Two empirical findings consistent across Experiments 1, 2, and 3 are that (a) ratings of relative velocity of illusory motion decreased with increases in SOA from 50 to 450 ms, and (b) ratings of relative strength of illusory motion decreased with increases in SOA from 50 to 450 ms. Additionally, three empirical findings specific to Experiments 1, 2, and 3, respectively, are that (a) relative velocity of illusory motion was not influenced by whether one cue or two cues were presented, (b) increased uncertainty regarding the location where the line would appear (after the cue was presented but before the line was presented) did not influence relative velocity or relative strength of illusory motion, and (c) ratings of relative velocity, but not ratings of relative strength, were higher if participants were presented with a valid pre-cue that indicated the location where the cue would appear than if participants were presented with an invalid pre-cue that indicated a location different from where the cue would appear. These findings have implications for understanding potential contributions of the allocation of attention and expectation to ILM-like effects and for understanding the relationship between relative velocity and relative strength of ILM-like effects. Surprisingly, and with the exception of the valid pre-cue condition in Experiment 3, manipulation of the allocation of attention did not influence ratings of relative velocity or of relative strength of illusory motion.

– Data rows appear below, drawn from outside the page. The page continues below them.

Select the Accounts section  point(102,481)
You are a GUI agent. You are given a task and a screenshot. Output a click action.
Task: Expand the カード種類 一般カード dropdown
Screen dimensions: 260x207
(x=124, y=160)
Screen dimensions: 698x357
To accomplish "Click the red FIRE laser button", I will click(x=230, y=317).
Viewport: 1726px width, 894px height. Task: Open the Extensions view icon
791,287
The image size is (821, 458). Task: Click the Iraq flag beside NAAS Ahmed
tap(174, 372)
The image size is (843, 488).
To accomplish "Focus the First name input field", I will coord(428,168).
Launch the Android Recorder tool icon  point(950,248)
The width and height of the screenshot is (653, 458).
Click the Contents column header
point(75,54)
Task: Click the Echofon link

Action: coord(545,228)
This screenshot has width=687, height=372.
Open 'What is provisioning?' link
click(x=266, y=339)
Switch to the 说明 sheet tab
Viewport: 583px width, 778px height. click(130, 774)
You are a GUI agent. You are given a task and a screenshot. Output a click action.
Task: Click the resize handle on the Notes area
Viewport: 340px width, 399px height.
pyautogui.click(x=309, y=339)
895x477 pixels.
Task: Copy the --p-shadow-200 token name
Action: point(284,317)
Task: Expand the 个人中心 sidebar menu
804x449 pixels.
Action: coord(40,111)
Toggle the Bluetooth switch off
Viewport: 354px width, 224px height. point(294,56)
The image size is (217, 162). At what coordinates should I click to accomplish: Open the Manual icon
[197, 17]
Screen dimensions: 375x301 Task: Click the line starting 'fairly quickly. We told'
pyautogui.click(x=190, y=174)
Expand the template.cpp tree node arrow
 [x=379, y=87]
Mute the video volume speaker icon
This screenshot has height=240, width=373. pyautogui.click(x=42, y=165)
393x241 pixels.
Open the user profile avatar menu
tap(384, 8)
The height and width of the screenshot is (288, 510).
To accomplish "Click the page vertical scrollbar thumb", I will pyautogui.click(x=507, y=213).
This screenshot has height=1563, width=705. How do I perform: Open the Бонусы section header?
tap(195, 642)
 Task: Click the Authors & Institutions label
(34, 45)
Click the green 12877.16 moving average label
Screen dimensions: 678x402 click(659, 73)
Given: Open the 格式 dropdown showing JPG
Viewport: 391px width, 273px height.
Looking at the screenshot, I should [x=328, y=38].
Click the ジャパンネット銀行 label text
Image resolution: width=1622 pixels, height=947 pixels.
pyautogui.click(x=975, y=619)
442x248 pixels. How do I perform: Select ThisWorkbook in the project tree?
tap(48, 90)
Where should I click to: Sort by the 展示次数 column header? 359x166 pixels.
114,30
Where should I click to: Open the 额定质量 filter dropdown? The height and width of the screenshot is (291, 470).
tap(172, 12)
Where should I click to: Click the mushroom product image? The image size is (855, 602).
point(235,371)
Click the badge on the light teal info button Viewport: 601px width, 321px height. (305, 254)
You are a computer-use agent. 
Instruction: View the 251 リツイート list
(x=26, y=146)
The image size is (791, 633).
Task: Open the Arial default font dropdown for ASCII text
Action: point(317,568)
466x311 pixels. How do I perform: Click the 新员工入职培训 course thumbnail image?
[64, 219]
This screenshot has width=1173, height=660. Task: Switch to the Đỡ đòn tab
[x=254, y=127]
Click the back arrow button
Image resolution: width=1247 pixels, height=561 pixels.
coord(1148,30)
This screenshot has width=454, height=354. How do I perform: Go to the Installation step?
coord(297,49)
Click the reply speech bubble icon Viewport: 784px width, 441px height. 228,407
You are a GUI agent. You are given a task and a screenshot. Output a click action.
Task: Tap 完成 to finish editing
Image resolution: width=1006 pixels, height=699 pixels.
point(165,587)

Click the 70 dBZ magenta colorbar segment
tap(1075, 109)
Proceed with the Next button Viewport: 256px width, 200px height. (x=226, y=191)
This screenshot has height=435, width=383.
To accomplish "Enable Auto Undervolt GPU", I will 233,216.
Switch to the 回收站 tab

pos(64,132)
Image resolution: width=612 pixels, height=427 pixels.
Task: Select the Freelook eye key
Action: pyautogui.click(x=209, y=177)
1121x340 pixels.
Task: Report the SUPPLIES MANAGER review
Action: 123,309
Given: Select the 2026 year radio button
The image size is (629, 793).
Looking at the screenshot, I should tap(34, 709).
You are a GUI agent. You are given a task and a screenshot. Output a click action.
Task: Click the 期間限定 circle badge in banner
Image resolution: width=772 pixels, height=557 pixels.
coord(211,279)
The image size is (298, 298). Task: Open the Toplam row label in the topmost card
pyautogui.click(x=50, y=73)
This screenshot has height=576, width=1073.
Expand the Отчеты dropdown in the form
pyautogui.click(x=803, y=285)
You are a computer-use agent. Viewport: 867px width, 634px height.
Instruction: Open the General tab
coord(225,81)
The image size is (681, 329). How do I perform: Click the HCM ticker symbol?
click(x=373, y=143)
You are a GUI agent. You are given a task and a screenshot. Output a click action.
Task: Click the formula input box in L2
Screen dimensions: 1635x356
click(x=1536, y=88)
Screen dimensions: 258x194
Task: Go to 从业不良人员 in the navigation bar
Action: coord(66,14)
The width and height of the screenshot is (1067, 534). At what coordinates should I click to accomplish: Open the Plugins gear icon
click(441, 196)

One issue regarding the relationship between attention and ILM-like effects is whether such effects are influenced by whether attention is divided or undivided. The similarity of ratings of relative velocity to ratings of relative strength when one or two cues were presented in Experiment 1, and the similarity of ratings of relative strength to ratings of relative velocity when the location of a cue was predictive of only one potential direction or predictive of two potential directions of ILM in Experiment 2, suggests ILM-like effects are not influenced by whether attention is divided or undivided. One hypothesis is that similarities of ratings when one cue was presented to ratings when two cues were presented (in Experiment 1) might have resulted from participants attending to only one cue regardless of whether one or two cues were presented, but such a hypothesis is not consistent with previous reports regarding ILM-like effects when two cues were presented. It is also possible that dividing attention between two cues, two potential directions, or two potential line locations did not exceed attentional capacity of the participants. Alternatively, similarity of ratings regardless of how attention was allocated is consistent with the hypotheses that ILM-like effects do not involve attention (Blanco and Soto, 2009) or involve preattentive processes (von Grünau et al., 1996a; Kawahara and Yokosawa, 2001). However, it is doubtful the effect of pre-cue validity in Experiment 3 could be attributed to a lack of attention or to involvement of preattentive processes.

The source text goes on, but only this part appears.